The signage at the visitors center of the American cemetery overlooking Omaha beach translates the expression "D-day" as "le jour-J". A hostess at the center explained that "le jour J" is not only specifically the name for the allied invasion of June 6, 1944, but is also a general expression for any special day or event. A wedding, a graduation, or a football final might be called a "jour-J".
It is quite a moving experience to visit the beachs and other sites where so many young men and women sacrificed so much. And they did it for people that they didn't even know. We couldn't help but see a little bit of a parallel between them and our young missionaries today. The missionaries are making a very different kind of sacrifice to be sure. But it is a significant sacrifice; and like those soldiers of 1944, they are young, and their motive is a love for those that they don't even know. We are kind of proud of our little band of missionaries who make every day a "jour-J".
Elder Mahaffey taking a moment on Utah beach where his father landed in June, 1944.
One of the Higgins boats that landed the soldiers on the beaches.
A Nazi gun bunker at Pointe du Hoc, a strategic point between Utah and Omaha beaches.

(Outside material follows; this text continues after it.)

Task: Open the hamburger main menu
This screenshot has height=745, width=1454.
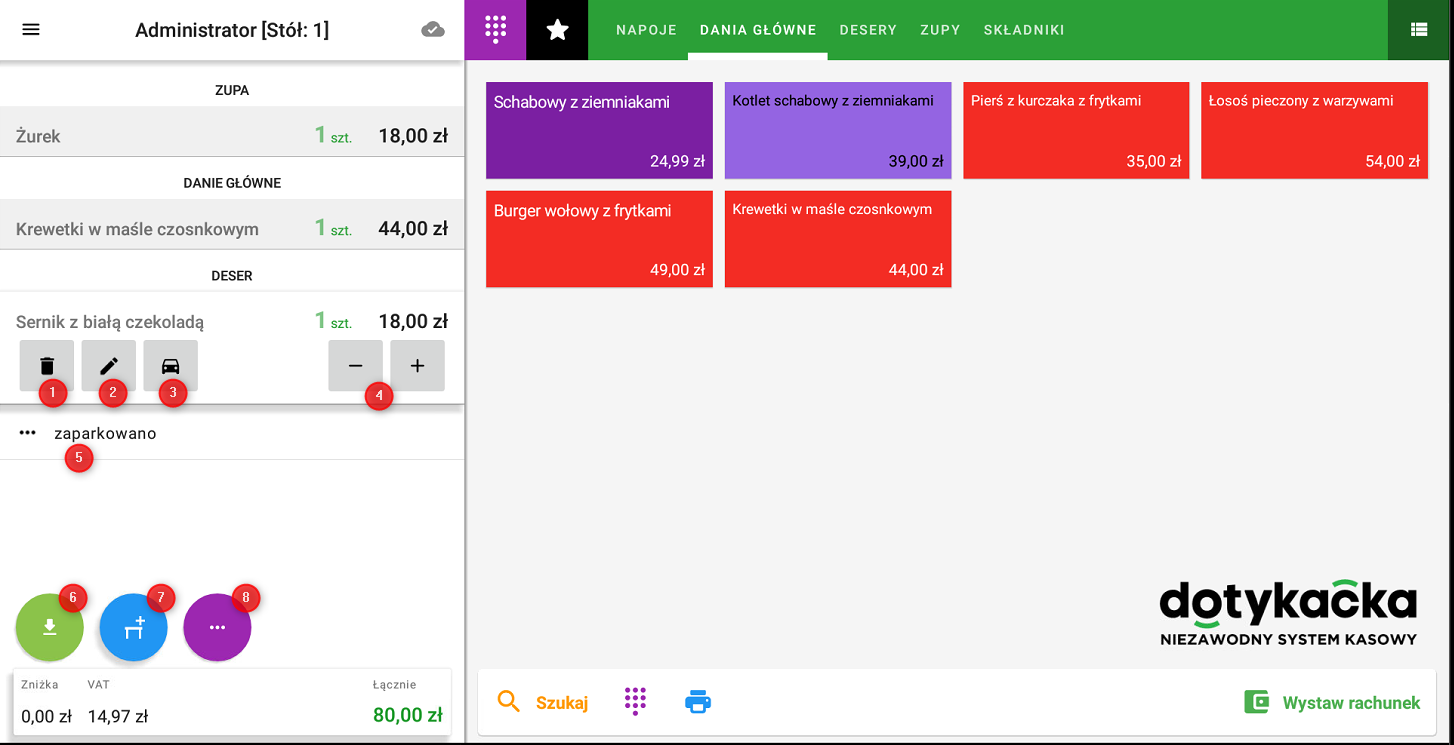Action: [x=31, y=30]

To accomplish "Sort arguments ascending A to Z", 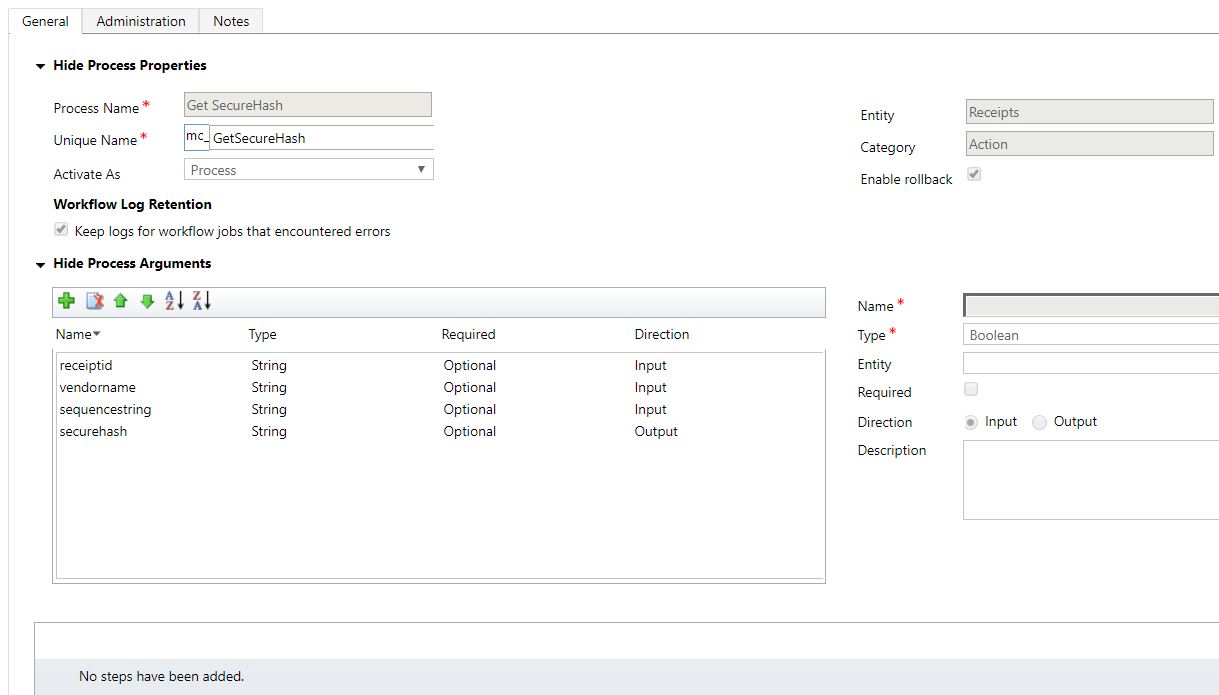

Early in the morning of 6 June 1944, American paratroopers jumped to cut off German access to the beaches from the west. One soldier was caught on the church spire at Sainte Mère-Eglise.
On the same morning, three British Horsa gliders landed within 50 yards of the Bénouville bridge. Capturing that bridge cut off the Nazi reinforcements from getting to the beaches from the east. The bridge was renamed "Pegasus Bridge" after the insignia worn by the British glider unit.
Pegasus bridge. The first casualty of D-day happened here.
The American cemetery at Omaha Beach.
Over 9,000 burials.
Many people, especially those here in Normandy, remember.
In front of the Caen War Memorial. Speaks for itself.